Citation(2008) 9 SAL Ann Rev 97
Published date01 December 2008
Date01 December 2008
Negotiable instruments
Instrument issued to pay gambling debt in Singapore

4.1 The enforcement of gambling debts is undergoing changes in Singapore especially in respect of debts incurred in a casino. There is now a divergence between the enforcement of an ordinary gambling debt and a debt incurred in a Singapore casino when a cheque is issued in connection with the gambling transaction. The enforcement of an ordinary gambling debt continues to be governed by s 5 of the Civil Law Act (Cap 43, 1999 Rev Ed). When a negotiable instrument is issued in Singapore in payment of a wagering contract or for a debt arising from a gambling transaction, the instrument is unenforceable as it is given without consideration since a gambling debt is declared to be null and void under s 5 of the Civil Law Act. In Star Cruise Services Ltd v Overseas Union Bank Ltd[1999] 2 SLR 412, G P Selvam J decided that a gambling or wagering contract was null and void under s 6 of the Civil Law Act and no enforceable right or obligation arose from the contract. A cheque given to cover a debt arising from a gambling or wagering transaction was also unenforceable. Equally, in Sun Cruises Ltd v Overseas Union Bank Ltd[1999] 3 SLR 404, G P Selvam J arrived at a similar decision that a cashier”s order issued to further a gambling transaction was unenforceable.

4.2 In Malaysia, a similar line of reasoning has also been adopted by the courts. In Pet Far Eastern (M) Sdn Bhd v Tay Young Huat[1999] 5 MLJ 558, Abdul Malik Ishak J decided that when fraudulently obtained bank drafts were tendered as payment in furtherance of gambling transactions, the recipient took the drafts without consideration since the gambling transactions were null and void.

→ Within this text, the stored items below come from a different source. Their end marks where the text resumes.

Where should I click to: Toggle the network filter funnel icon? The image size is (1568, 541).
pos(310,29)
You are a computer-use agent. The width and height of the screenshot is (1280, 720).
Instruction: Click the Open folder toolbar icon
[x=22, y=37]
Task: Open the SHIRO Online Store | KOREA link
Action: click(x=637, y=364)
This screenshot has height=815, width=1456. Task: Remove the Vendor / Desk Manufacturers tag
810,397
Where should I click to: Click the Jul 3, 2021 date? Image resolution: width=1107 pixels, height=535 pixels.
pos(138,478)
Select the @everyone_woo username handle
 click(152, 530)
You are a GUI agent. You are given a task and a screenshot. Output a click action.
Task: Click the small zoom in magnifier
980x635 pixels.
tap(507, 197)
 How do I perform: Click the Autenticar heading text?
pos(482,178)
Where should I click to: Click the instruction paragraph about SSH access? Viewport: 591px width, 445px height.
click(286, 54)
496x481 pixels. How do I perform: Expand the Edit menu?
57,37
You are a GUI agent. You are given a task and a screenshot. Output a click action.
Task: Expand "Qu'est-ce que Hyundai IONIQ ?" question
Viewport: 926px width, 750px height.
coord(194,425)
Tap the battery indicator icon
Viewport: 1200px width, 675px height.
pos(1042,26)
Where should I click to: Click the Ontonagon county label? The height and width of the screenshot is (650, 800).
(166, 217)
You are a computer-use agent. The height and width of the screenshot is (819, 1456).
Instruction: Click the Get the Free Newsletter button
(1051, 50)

Instrument issued to pay foreign gambling debt

4.3 When a negotiable instrument is issued to settle a wagering or gambling debt incurred in a foreign casino, the instrument is also unenforceable in Singapore. In Star City Pty Ltd v Tan Hong Woon[2002] 2 SLR 22, the Singapore Court of Appeal decided that an action

brought in Singapore by a foreign casino to recover a loan granted to a customer to gamble at the casino was unenforceable on grounds of public policy.

Foreign judgment on gambling debt

4.4 The Singapore Court of Appeal”s strong stand in Star City Pty Ltd v Tan Hong Woon[2002] 2 SLR 22, against allowing the Singapore courts to be used as gambling debt collectors for foreign casinos appears not to apply when a foreign casino seeks to enforce a foreign judgment obtained against a gambler in respect of gambling debts. In Liao Eng Kiat v Burswood Nominees Ltd[2004] 4 SLR 690, the Singapore Court of Appeal decided that public policy considerations would not apply with the same rigour when it came to enforcing a foreign judgment obtained in respect of a gambling debt. In Desert Palace Inc v Poh Soon Kiat[2009] 1 SLR 71, the Singapore High Court followed the Court of Appeal”s decision in Liao Eng Kiat v Burswood Nominees Ltd. The defendant gambled at Caesars Palace, a casino in Las Vegas Palace, on various occasions between 1992 and 1998. The casino obtained a default judgment against the defendant in Nevada on 29 March 1999 for US$2,000,000. On 2 June 1999, a further default judgment for US$2,453,126.33 was obtained in the Superior Court of the State of California for the County of Santa Clara. The casino filed a claim in Singapore on 19 October 2007 for a sum of US$4,378,927.63 in respect of the judgments obtained in the United States. The defendant relied on two main defences. First, the claim was for the recovery of a gambling debt and this was rendered unenforceable under s 5(2) of the Civil Law Act (Cap 43, 1999 Rev Ed). The second defence was that the claim was time-barred under the Limitation Act (Cap 163, 1996 Rev Ed). Both these defences were rejected by the court. Chan Seng Onn J acknowledged that the enforcement of a gambling debt would not be sanctioned by the courts as it would be governed by s 5 of the Civil Law Act. Chan J said (at [38]):

In my view, if the plaintiff had sued in Singapore in reliance on the facts as set out above in [3], the plaintiff would clearly have an uphill task in persuading the court to find in its favour that it was in reality not an action brought for recovering monies won upon a wager. It did not matter that the transaction took place in a foreign jurisdiction in which action for the recovery of such monies (though prohibited in Singapore) would have been nevertheless legally enforceable in that foreign jurisdiction. If the action before me was simply to enforce the debt premised on the facts in [3], I would have immediately dismissed it as the Court of Appeal decisions cited by the defendant were binding on me and the material facts in the present case were indistinguishable from the facts in those cases.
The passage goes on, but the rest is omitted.